EDIT: It is important that the object creates be sequential and not generate errors due to lockouts.

  • it can't be both exactly sequential and not have potential errors from lock timeouts. – superfell Mar 27 '13 at 19:29
  • @superfell: It doesn't have to be exactly sequential, just unique. – Paul Sasik Mar 27 '13 at 21:18
  • 2
    any reason you would just use an auto-number field for this? – Ralph Callaway Mar 27 '13 at 21:32
  • @Ralph: Good question and the answer is that we need to share ID creation among several different objects. If it was just the Account that needed an ID we would indeed just go with a custom auto-number. – Paul Sasik Mar 28 '13 at 14:21
  • Sounds like whatever that id represents should be it's own object with it's own autonumber, and all the other objects should be related to it. – Ralph Callaway Mar 28 '13 at 17:13
12

The simplest way to do this is to let the database do it for you. Create an auto-number field and you'll have a sequential id with some caveats (read the "Latest Comments from Product Management").

One note of caution is that by default records created in tests will increment the auto-number which will cause gaps. Contact support to turn this off.

  • Support can turn off autonumbering gaps caused by unit tests?! +1 for that little tidbit! – jkraybill Mar 28 '13 at 23:47
12

The only mechanism I know of is FOR UPDATE in a SOQL query. See Locking Statements.

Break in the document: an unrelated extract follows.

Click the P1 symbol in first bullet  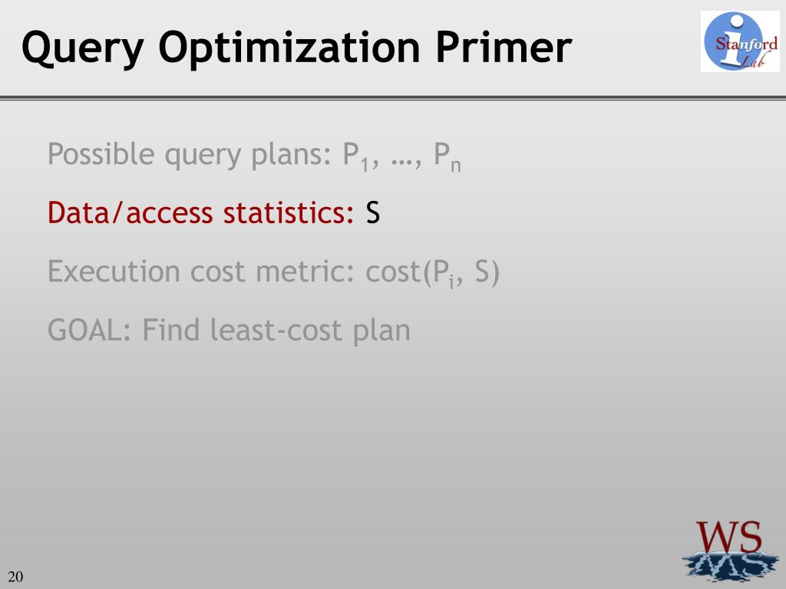click(x=356, y=156)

public static void SetCustomId(Account account)
{       
    CustomObj__c customObj =  
        [SELECT Id, CustomAccountId__c FROM CustomObj__c LIMIT 1 FOR UPDATE];

    integer currentCounter = Integer.valueOf(customObj.CustomCounter__c);

    account.CustomAccountId__c = String.valueOf(currentCounter);
    customObj.CustomCounter__c = currentCounter + 1;

    update customObj;
}

FOR UPDATE does however have the potential to create timeouts and deadlocks. This will manifest itself as a UNABLE_TO_LOCK_ROW error.

Here the risk seems minimal as you aren't holding the locked record for very long or locking on any other sObjects. UPDATE: See the comment from superfell, in isolation this lock is minimal, in reality it will be part of a larger transaction. The lock will be in place until the transaction completes or is rolled back.

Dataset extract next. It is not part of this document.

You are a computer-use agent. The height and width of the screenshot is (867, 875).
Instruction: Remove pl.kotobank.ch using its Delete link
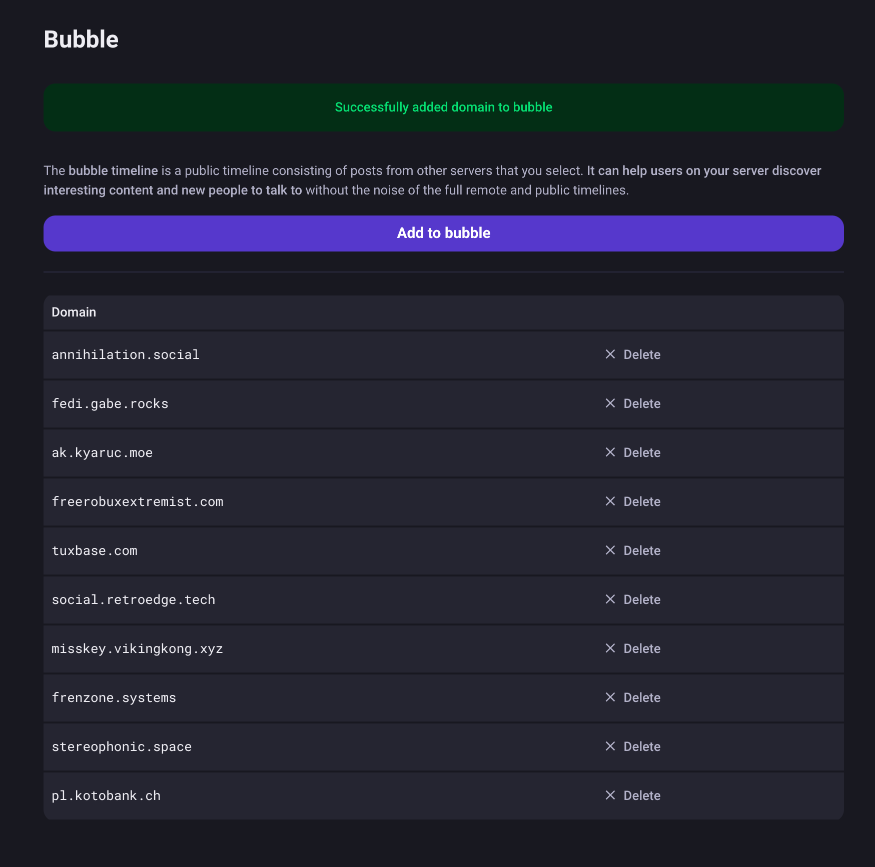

One additional thought, if you are calling this from an Account insert trigger it should be bulkified to work with a collection of Accounts. Better to lock the custom setting once and increment it by the required amount than to lock and increment it multiple times.

  • 6
    actually you're holding the lock for however long your account insert transaction takes (which could be significant if there are lots of other triggers and/or doing bulk inserts), and are serializing all account inserts via a single lock. – superfell Mar 27 '13 at 19:42
  • @superfell, whoops, yes, good point. I'll update the answer to reflect this. – Daniel Ballinger Mar 27 '13 at 19:46
  • @DanielBallinger: This is a trigger in a transactional process, never in bulk load. Your answer sounds solid but I'm worried about the timeouts and deadlocks comment. Timeouts occur but would a small number of simultaneous requests be handled by this method. e.g. two accounts created at "exactly" the same time? – Paul Sasik Mar 27 '13 at 20:58
  • @PaulSasik superfell has mentioned in another question that the blocked threads will wait "a short amount of time (in the order of 5-10 seconds)". It really depends on what else is happening in the transactions. E.g. Something waiting for a web service callout to complete could cause sufficient delay. – Daniel Ballinger Mar 27 '13 at 21:14
  • On second through, web service callouts might be a bad example as you can't directly call them from triggers or before completing the DML operations. – Daniel Ballinger Mar 27 '13 at 21:15
5

Whilst not ideal, the way I have implemented this recently is was to use the mechanism that you have described in your original post, but simply make the CustomCounter__c field a Unique field on your object.

That way, you can rely on the platform to prevent you from creating duplicates and the error message that you receive will actually tell you that it is a duplicate. I have educated users to simply click Save again in this occurrence.

Not ideal, but an alternative to locking.